Die Kirche trug damit auch einer Situation Rechnung, die durch die von ihr erlassenen Fast- und Abstinenzgebote entstanden war. Wegen des strengen Verbotes des Genusses von Eiern kam es bis Ostern zu einem Überangebot. Sein Abbau sollte auch durch die kirchliche Weihe gefördert werden. Durch die Segnung erlangten die in der Fastenzeit verbotenen Eier eine besondere Segenskraft. Aus dem einfachen Ei wurde das Osterei. Zur Unterscheidung von den gewöhnlichen Eiern wurden die Eier gefärbt, zuerst nur rot, später kamen auch andere Farben hinzu.

Österliche Speisenweihe

Neben den Ostereiern erhalten am Ostersonntag auch andere Speisen eine kirchliche Weihe. Nach altem Brauch werden sie im Osterkörberl zum morgendlichen Gottesdienst in die Kirche getragen. Darin sind auch etwas Salz und Kren, Brot und Butter und ein Stück Geräuchertes. Nicht fehlen dürfen auch ein Stück vom Osterfladen und ein Biskuit-Osterlamm mit dem Auferstehungsfähnchen. In München gehören dazu als typisches Ostergebäck auch Striezel und »Oarmanndl«. Das sind Teigfiguren, in deren Bauch ein rotes Ei steckt. Traditionsorientierte Bäckereien backen in den Tagen vor Ostern Hefegebäck in Form von Sonnenrädern, Sonnenbogen, Eiermandl, Osterbrezeln und Osterbäume für ihre Kunden, die sich über die Gebildbrote nach alten Vorlagen freuen.
········
§ **ZU ERLEDIGENDE AUFGABEN**:
[1] In welcher Farbe wurden die Eier laut dem Textauszug zuerst gefärbt?
[2] Schreib den Teil der Auflistung wortgetreu ab, der am Anfang der Auflistung beginnt und mit der Zeile endet, die "Open the CTIの設定" enthält. Diese letzte Zeile gehört dazu.

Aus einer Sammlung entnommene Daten
········
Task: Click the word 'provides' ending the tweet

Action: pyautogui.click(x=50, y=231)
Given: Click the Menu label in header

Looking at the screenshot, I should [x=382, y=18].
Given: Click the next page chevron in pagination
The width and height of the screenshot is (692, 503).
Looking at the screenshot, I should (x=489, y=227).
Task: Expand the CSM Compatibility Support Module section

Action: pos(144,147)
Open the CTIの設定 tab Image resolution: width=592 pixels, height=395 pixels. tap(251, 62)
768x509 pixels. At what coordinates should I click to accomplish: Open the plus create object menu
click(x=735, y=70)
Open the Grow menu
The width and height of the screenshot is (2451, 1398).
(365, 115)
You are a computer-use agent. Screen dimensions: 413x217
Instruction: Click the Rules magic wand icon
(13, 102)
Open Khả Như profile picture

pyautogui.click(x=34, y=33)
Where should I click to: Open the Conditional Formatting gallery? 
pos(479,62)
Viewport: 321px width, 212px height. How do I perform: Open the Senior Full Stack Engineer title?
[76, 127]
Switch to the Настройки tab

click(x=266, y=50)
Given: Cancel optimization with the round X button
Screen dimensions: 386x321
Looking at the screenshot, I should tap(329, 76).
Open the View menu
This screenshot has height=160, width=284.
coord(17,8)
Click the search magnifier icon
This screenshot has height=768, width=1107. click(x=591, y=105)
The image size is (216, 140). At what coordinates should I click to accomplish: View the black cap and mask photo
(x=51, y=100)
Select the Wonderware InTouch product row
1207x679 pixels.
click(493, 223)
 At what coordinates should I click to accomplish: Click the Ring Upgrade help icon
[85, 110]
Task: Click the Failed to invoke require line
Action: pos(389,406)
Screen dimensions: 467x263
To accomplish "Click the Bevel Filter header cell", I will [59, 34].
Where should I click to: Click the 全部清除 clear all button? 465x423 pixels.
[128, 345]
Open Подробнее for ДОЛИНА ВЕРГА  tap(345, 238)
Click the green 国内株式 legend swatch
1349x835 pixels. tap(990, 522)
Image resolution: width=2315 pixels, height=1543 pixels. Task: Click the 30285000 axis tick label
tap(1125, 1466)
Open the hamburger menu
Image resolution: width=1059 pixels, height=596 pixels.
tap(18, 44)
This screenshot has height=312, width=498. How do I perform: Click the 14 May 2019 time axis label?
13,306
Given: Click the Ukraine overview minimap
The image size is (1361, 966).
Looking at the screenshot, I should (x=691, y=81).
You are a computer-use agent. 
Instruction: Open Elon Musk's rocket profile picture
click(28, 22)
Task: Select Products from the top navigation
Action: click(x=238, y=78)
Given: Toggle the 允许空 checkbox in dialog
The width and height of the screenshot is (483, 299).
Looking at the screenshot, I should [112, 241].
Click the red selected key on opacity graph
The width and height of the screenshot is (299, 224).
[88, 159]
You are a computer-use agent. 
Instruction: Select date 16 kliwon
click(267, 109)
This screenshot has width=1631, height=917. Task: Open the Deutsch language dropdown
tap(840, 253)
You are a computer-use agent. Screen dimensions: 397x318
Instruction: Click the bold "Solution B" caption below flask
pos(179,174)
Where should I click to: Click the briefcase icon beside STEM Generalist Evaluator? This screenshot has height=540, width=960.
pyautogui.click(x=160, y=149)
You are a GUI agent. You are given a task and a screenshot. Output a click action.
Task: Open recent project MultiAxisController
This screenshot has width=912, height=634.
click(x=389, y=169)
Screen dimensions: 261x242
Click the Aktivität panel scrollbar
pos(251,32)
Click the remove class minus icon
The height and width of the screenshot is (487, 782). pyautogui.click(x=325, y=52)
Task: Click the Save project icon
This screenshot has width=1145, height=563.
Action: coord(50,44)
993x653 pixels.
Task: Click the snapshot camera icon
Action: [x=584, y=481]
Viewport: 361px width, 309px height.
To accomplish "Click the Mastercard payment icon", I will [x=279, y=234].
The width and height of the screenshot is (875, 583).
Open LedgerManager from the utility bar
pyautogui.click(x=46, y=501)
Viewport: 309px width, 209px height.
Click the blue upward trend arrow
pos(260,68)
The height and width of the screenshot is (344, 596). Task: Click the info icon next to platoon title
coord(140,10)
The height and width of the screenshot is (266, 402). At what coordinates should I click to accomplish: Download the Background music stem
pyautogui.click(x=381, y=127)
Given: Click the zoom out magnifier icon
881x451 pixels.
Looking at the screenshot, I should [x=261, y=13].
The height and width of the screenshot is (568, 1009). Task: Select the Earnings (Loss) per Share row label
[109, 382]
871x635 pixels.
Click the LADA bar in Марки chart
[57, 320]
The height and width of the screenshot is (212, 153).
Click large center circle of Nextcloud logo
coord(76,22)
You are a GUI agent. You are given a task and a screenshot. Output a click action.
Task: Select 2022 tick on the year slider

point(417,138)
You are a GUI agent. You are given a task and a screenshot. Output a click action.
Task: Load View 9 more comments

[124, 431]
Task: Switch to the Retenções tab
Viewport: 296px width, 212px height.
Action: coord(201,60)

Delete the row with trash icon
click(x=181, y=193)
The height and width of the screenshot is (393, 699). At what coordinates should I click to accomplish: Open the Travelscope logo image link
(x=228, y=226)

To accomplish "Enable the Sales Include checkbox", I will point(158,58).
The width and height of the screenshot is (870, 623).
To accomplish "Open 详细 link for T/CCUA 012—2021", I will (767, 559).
········
§ **LÖSUNGEN**:
[1] Zuerst wurden die Eier nur rot gefärbt.

[2]
Task: Click the word 'provides' ending the tweet

Action: pyautogui.click(x=50, y=231)
Given: Click the Menu label in header

Looking at the screenshot, I should [x=382, y=18].
Given: Click the next page chevron in pagination
The width and height of the screenshot is (692, 503).
Looking at the screenshot, I should (x=489, y=227).
Task: Expand the CSM Compatibility Support Module section

Action: pos(144,147)
Open the CTIの設定 tab Image resolution: width=592 pixels, height=395 pixels. tap(251, 62)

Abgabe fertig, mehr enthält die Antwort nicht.